Natives have used Navajo textiles for cloaks, saddle blankets, dresses, and similar items. Towards the end of the 19th century, the Navajo people industriously introduced the textile for trade, tourism, and export. Typical Navajo textiles have strong patterns that are geometric by nature.
It is a tapestry-woven textile like that of the kilims of Eastern Europe and Western Asia. 19th and 20th-century traders encouraged the Navajos to adopt some kilim motifs into their textile designs, too.
The original functions of the woven textiles were to produce different apparel, like shoulder robes, wrap-around-dresses, tailored shirts, belts, shoulder robes, sashes, hair ties, and garters. The production of weaving patterns flourished after the mid-1800s with the white traders.
Before the mid-19th century, Native American art included their talent for weaving, which was predominantly brown, white, and indigo. Indigo dye was acquired mainly through trade. As time passed, the palette expanded to red, black, green, yellow, and gray, which symbolized the elements.
During the latter half of the 19th century, there were two styles of textile production for trade—the traditional or earlier style, and the emerging patterns from the new techniques for a secondary market.
Distinct styles were encouraged by the traders, too. The traders included Two Gray Hills (predominantly black and white, with traditional patterns), red dominated patterns with black and white, Teec Nos Pos (colorful, with very extensive designs), Ganado, Crystal, Oriental and Persian styles with natural dyes, Wide Ruins, Chinle, Klagetoh, banded geometric patterns, Red Mesa, and bold diamond patterns.
These ideas and patterns are exhibiting a fourfold symmetry, symbolizing traditional ideas about harmony or Hozh.
Weaving plays a huge role in the creation of Navajo cosmology; this reiterates social relationships and Navajo culture. As a mythical creature named “Spider-Woman” supposedly taught the Navajo women how to weave from the first loom made of sky, earth, sunrays, rock crystal, and sheet lightning.
The current price of a Navajo rug can range from $50 up to $20,000. Prices depend on the size, the quality, the uniqueness, and the age of a blanket. Even the name of the weaver has a great influence on the way the market prices these rugs.

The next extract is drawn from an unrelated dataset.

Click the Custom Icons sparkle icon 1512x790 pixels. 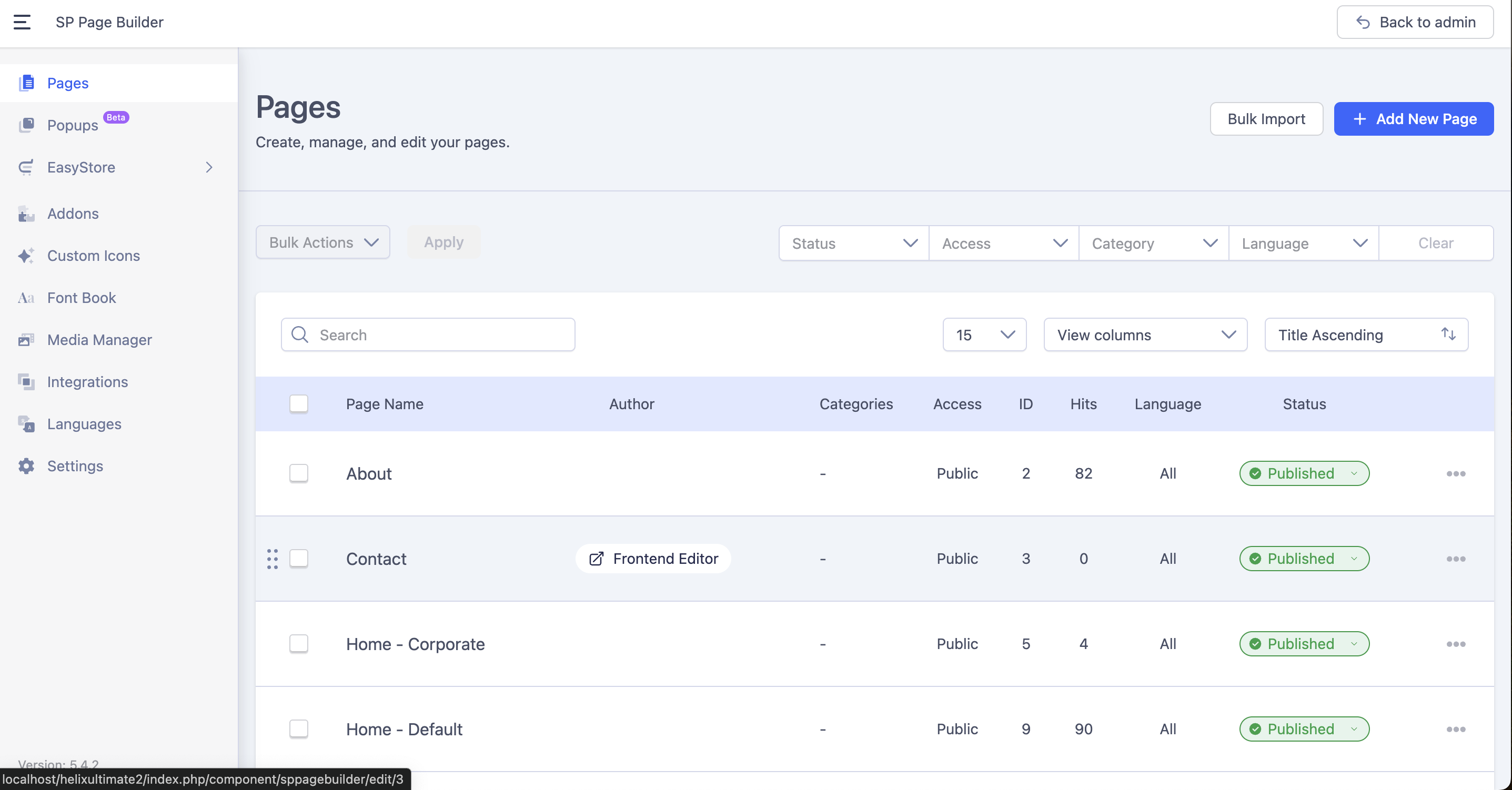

A small rug of a famous weaver, for example, rakes more than a large textile of an average weaver. Buying from a weaver herself is cheaper than buying the textiles from places like Scottsdale, Arizona, or Santa Fe.
Native American textiles and rugs indeed has a rich history with Southwestern interior design, but globalization and trade have influenced it heavily in recent years. The art transformed from domestic consumption to the hottest commodity for trade it is at present. The price of authentic Navajo textile is truly impressive, and is desirable, because of the intricacy of the art.